The novels of J. M. Coetzee occupy a special place in South African literature, and in the development of the twentiethcentury novel more generally. His works present a sophisticated intellectual challenge to the particular form of colonial violence embodied in apartheid, though, in some quarters, this has been seen as an oblique rather than a direct challenge. He is the first South African writer to produce overtly self-conscious fictions drawing explicitly on international postmodernism. The presence of European influences has always helped shape the South African literary tradition, so the claim, here, should not be overstated: what Coetzee does is to import contemporary Western preoccupations which produce a stress on textuality to a degree not previously seen in his country's literature.

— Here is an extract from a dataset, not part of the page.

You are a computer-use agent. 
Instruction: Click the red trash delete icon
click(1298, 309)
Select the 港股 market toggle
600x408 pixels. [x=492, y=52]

This offers a dual challenge: first to the South African novel, usually seen as more dependent on realist conventions; and second to the broader field of postcolonial writing, which needs to accommodate the unique intermediary position that Coetzee inhabits. Coetzee was born in Cape Town on 9 February 1940, and grew up in the Karoo, the vast desert and semi-desert area of the Cape province. His family (his father was a lawyer; his mother a schoolteacher) spoke English at home, though, with other relatives, he conversed in Afrikaans. He completed his undergraduate work, studying English and mathematics at the University of Cape Town, in 1961, and moved to England to work in computers in 1962. He stayed for four years, working as a programmer, during which period he wrote a master's thesis on Ford Madox Ford (MA awarded by the University of Cape Town in 1963) ( DP, 19).